How macOS Catalina Improves Mac Security

Security Preferences Icon

Mac owners who have upgraded to macOS Catalina have probably noticed a lot of new features and changes to existing functionality. But they may not have really been aware of how much Apple has improved Mac security. Today we’ll look at some of the changes and how they keep your Mac safe from intrusion.

Safari Download Prompts

One simple change that you may have already encountered is a prompt that appears the first time you try to download a file from a website you’re visiting with Safari:

The new download prompt in Safari
The new download prompt in Safari

If you really meant to download a file from that site and you are confident that you’re not downloading malware, click Allow, and two things occur. First, the file is downloaded, and second, Safari Preferences stores the permission for future use.

To revoke permission for a website to download a file to your Mac, or allow it later on, open Safari > Safari Preferences > Websites > Downloads, and then look for the site in the list of “Currently Open Websites” or “Configured Websites.”

Find that prompt to be annoying? You can shut it off in that same preference pane. A pop-up at the bottom of the pane marked “When visiting other websites” configures Safari to ask you for permission to download from a particular website, to always deny downloads, or to always allow downloads.

Separate System and Data Volumes

Unless you have launched Disk Utility lately, you may not have noticed a significant change in the way that macOS sets up your Mac storage. Now whatever your storage is — hard disk, SSD, or Fusion Drive — it is split into two volumes. The first volume is the System volume, which contains the operating system files, and it is now set with Read Only permissions. The only way that the System volume can be changed is through a signed update from Apple. The idea behind this is sound, as it prevents malware from affecting the operating system.

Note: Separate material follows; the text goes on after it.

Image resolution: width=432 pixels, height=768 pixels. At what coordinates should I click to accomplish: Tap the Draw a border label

The other volume is named Data, and it contains your apps, files, and any other data. The System volume is rather small in comparison to the Data volume, usually in the 10 – 12GB range.

Disk Utility shows the two volumes -- System and Data -- that are created by macOS Catalina
Disk Utility shows the two volumes — System and Data — that are created by macOS Catalina

Improvements to Gatekeeper

Gatekeeper has been around for a while in macOS, but it has been improved in Catalina. Gatekeeper is used only to allow apps that are installed from the Mac App Store and signed apps from legitimate Mac developers. The first time you run a newly-installed app, you’ll generally see a warning that says something like, “This app was downloaded and installed from…“ It then asks you for your permission to load the app.

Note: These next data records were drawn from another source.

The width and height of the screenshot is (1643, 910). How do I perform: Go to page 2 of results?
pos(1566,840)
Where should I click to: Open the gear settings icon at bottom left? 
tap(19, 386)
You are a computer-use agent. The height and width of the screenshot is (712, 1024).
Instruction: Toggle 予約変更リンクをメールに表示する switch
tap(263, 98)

While that keeps your Mac free from malicious code when you first install a new app, it has an obvious security “hole” – an unscrupulous developer could place malware into an update later on. Gatekeeper now checks apps periodically as you run them, making sure that no malicious code has been installed during an update.

App Notarization

Apple is now forcing developers to use an Apple tool to check an app for malicious code before distribution on the App Store. This process is known as “notarization,” a way for Apple to ensure that no malware sneaks its way into the Mac App Store. The App Notarization check is required for apps that work with Catalina.

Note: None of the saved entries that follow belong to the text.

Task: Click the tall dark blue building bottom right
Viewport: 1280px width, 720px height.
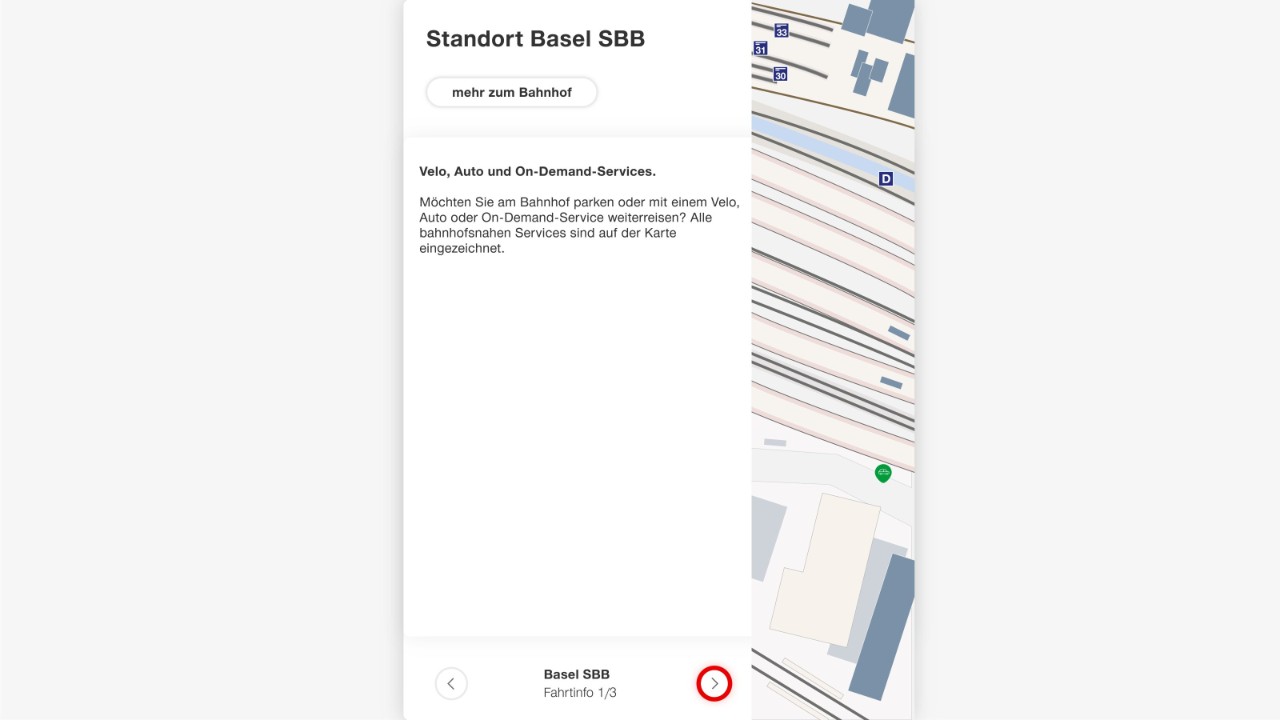Action: pos(883,625)
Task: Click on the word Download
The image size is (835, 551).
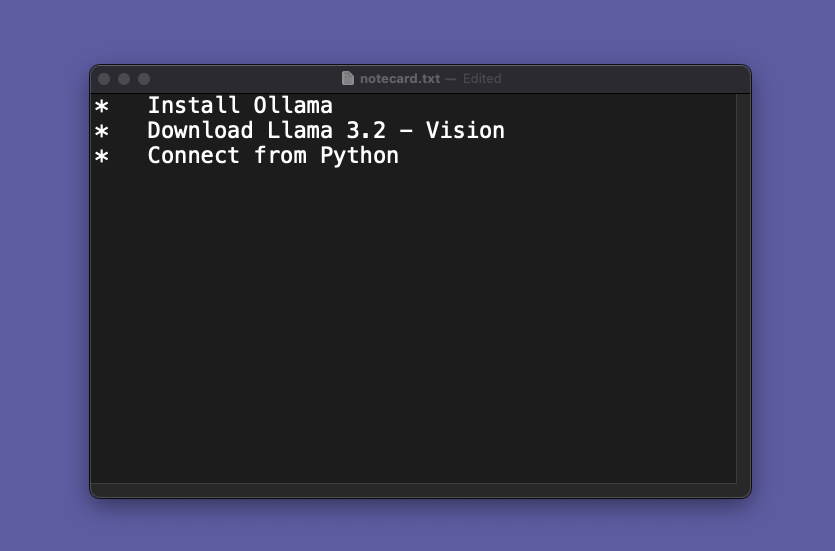Action: pos(200,130)
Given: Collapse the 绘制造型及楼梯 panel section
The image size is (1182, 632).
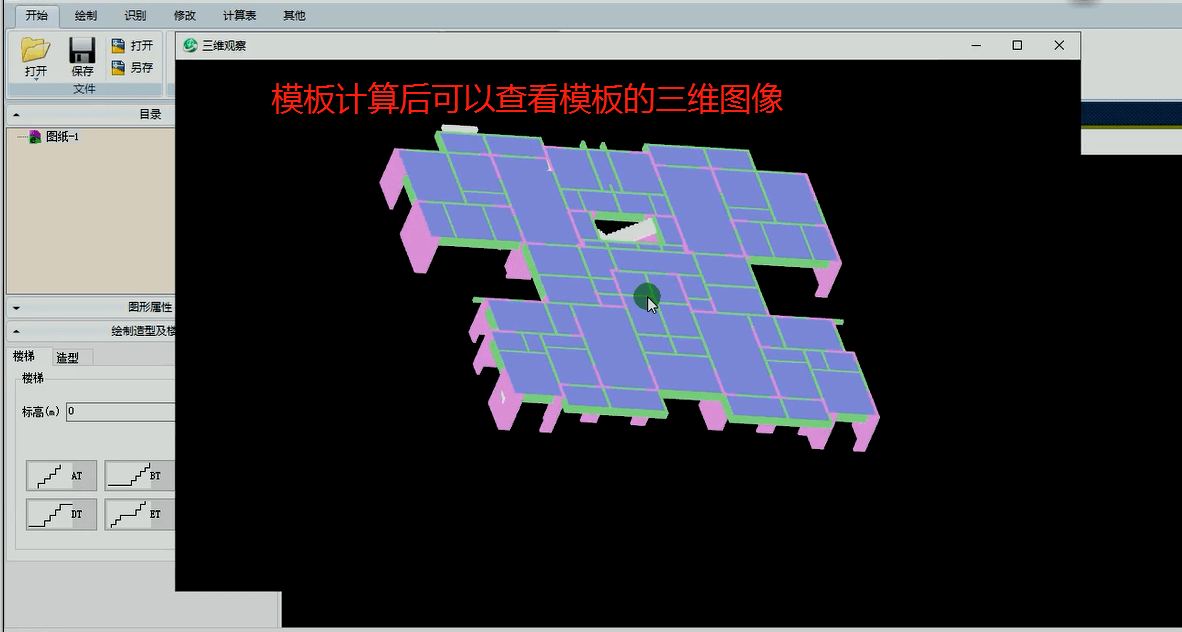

Developers and advanced users can get around App Notarization if they need to install special apps on their Macs, but for the vast majority of Mac users, those methods are not available. App Notarization is just one more way that Apple has your back in terms of app security.

Activation Lock

Activation Lock is a new security feature in Catalina that won’t work on all Macs – just those that have the new T2 chip inside. Those Macs include the latest MacBooks, the Mac mini, and the iMac Pro, and Apple intends to install the T2 or other similar chips inside future Macs.

To use Activation Lock, your Mac must have the T2 chip. If you’re unsure if it does, you can find out by launching Apple  menu > About this Mac > System Report > Controller.

Next, your Mac must be running macOS Catalina or later. The third requirement is that you’ve enabled two-factor authentication (link to Apple how-to document) for your Apple ID. Finally, you need to leave Secure Boot enabled on its default setting, which is Full Security. Next, select “Disallow booting from external media” under the External Boot section. The settings are visible in the screenshot below:

This dialog is available only on Macs equipped with the T2 security chip
This dialog is available only on Macs equipped with the T2 security chip

Prior to Catalina, you could use the Find My app to locate a lost or stolen Mac, and even erase the drive on it. With Catalina and Activation Lock, a thief is unable to erase your Mac and reuse it without your permission. That permission is granted through your Apple ID. Sure, a thief could just strip your Mac for parts, but it would probably be more work than it’s worth.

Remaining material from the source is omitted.